* **TASK REQUIREMENTS**
Take the lines below beginning at the line that has "Task: Open the 画线 drawing tools" and stopping after the line that has "Task: Click the floppy disk Save As icon", and print them exactly as they are, with no other lines.

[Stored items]
-- Opening Marker --

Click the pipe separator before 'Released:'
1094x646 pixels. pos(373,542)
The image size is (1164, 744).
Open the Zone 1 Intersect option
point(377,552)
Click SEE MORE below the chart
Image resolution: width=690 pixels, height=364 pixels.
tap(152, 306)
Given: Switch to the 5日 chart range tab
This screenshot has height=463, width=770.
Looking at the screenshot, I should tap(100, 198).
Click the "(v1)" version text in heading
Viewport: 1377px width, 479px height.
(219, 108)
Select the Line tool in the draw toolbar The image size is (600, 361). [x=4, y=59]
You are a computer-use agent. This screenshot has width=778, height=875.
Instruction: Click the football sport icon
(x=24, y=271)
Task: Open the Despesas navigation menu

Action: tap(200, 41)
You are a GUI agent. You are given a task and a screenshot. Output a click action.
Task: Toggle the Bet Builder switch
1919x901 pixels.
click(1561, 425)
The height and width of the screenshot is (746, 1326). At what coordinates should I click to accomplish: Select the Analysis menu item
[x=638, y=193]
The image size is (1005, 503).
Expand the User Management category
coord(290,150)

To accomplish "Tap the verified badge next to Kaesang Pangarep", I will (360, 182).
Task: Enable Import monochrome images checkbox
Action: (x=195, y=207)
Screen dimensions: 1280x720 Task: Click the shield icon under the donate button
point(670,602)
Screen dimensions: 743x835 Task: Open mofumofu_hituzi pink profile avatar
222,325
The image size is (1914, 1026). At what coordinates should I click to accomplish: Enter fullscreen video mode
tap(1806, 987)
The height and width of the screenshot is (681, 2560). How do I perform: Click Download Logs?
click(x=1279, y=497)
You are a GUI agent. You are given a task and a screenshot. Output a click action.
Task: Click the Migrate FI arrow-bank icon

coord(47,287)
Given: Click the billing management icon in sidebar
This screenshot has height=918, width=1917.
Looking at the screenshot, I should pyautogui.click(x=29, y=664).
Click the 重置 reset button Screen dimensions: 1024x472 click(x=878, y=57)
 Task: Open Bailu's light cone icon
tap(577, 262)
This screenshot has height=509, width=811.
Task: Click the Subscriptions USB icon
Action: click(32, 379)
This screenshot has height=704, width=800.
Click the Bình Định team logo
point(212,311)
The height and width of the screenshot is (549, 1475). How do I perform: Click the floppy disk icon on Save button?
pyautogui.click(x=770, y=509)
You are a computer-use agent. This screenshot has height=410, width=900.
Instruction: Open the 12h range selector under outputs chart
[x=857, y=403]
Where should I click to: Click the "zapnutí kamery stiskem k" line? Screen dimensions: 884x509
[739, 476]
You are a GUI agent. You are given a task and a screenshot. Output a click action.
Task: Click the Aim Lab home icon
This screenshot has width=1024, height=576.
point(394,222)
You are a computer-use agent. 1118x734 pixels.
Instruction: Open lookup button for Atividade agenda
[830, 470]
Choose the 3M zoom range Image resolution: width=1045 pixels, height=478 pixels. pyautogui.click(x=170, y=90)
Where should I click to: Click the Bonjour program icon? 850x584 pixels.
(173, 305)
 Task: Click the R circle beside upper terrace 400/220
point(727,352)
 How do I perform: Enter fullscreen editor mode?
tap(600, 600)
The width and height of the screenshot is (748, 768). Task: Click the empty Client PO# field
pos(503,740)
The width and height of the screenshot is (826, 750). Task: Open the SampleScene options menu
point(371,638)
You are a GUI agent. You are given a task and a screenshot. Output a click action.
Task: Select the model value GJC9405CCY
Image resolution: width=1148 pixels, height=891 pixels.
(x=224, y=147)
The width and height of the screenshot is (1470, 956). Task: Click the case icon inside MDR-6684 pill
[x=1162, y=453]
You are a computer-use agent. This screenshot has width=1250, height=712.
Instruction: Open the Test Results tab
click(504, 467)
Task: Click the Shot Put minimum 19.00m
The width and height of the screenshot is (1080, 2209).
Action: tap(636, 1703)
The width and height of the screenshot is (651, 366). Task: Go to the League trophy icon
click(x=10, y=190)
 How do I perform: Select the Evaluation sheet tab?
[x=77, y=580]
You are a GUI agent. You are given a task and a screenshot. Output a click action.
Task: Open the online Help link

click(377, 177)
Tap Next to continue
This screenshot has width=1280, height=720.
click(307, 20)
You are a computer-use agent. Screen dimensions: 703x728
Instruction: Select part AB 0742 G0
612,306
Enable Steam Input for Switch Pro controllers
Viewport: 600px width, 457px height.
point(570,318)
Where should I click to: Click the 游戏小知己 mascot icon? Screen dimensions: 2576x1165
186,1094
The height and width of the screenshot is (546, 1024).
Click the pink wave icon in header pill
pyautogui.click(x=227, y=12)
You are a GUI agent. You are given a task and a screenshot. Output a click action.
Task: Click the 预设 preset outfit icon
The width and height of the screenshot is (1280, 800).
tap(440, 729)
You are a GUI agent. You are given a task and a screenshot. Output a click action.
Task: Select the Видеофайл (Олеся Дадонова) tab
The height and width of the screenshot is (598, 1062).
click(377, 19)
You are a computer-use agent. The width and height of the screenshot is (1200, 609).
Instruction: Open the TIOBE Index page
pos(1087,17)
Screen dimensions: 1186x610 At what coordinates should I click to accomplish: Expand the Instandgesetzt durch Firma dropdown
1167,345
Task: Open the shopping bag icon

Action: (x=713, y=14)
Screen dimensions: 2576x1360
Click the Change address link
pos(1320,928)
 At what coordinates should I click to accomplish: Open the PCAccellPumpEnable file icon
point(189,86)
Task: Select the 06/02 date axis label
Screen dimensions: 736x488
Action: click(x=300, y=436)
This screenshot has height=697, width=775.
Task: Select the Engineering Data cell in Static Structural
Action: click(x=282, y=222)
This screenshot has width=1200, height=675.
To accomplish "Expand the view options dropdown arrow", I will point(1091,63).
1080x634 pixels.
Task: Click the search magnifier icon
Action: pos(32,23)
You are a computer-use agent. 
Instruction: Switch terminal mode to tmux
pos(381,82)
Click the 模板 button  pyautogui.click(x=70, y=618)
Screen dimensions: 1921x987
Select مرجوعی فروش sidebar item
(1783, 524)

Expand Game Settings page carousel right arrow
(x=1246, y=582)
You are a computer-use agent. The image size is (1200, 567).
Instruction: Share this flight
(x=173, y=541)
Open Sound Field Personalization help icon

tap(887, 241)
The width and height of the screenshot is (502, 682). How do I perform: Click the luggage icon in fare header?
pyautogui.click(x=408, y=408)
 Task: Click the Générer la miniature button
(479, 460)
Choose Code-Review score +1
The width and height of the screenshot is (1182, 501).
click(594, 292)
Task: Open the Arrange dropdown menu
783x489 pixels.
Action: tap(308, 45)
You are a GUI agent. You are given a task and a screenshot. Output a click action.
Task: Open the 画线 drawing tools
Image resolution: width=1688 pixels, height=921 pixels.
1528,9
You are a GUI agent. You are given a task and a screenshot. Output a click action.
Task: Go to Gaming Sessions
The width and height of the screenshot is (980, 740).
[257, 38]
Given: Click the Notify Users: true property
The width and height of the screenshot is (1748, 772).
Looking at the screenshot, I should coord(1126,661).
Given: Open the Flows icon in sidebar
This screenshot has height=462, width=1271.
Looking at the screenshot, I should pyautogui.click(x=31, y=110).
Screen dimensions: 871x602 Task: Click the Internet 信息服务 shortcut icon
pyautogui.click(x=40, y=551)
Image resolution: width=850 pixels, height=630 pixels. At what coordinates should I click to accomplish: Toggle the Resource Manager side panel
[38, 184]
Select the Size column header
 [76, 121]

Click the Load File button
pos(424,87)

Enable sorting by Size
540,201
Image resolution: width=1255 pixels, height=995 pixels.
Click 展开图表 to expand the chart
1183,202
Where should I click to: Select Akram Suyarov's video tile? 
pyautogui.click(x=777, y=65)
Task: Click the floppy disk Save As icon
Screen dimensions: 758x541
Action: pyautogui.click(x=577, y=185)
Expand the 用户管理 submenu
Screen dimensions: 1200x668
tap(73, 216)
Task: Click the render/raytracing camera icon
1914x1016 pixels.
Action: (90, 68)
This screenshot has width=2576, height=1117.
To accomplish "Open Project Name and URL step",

-- Closing Marker --

* **SOLUTION**
Task: Open the 画线 drawing tools
Image resolution: width=1688 pixels, height=921 pixels.
1528,9
You are a GUI agent. You are given a task and a screenshot. Output a click action.
Task: Go to Gaming Sessions
The width and height of the screenshot is (980, 740).
[257, 38]
Given: Click the Notify Users: true property
The width and height of the screenshot is (1748, 772).
Looking at the screenshot, I should coord(1126,661).
Given: Open the Flows icon in sidebar
This screenshot has height=462, width=1271.
Looking at the screenshot, I should pyautogui.click(x=31, y=110).
Screen dimensions: 871x602 Task: Click the Internet 信息服务 shortcut icon
pyautogui.click(x=40, y=551)
Image resolution: width=850 pixels, height=630 pixels. At what coordinates should I click to accomplish: Toggle the Resource Manager side panel
[38, 184]
Select the Size column header
 [76, 121]

Click the Load File button
pos(424,87)

Enable sorting by Size
540,201
Image resolution: width=1255 pixels, height=995 pixels.
Click 展开图表 to expand the chart
1183,202
Where should I click to: Select Akram Suyarov's video tile? 
pyautogui.click(x=777, y=65)
Task: Click the floppy disk Save As icon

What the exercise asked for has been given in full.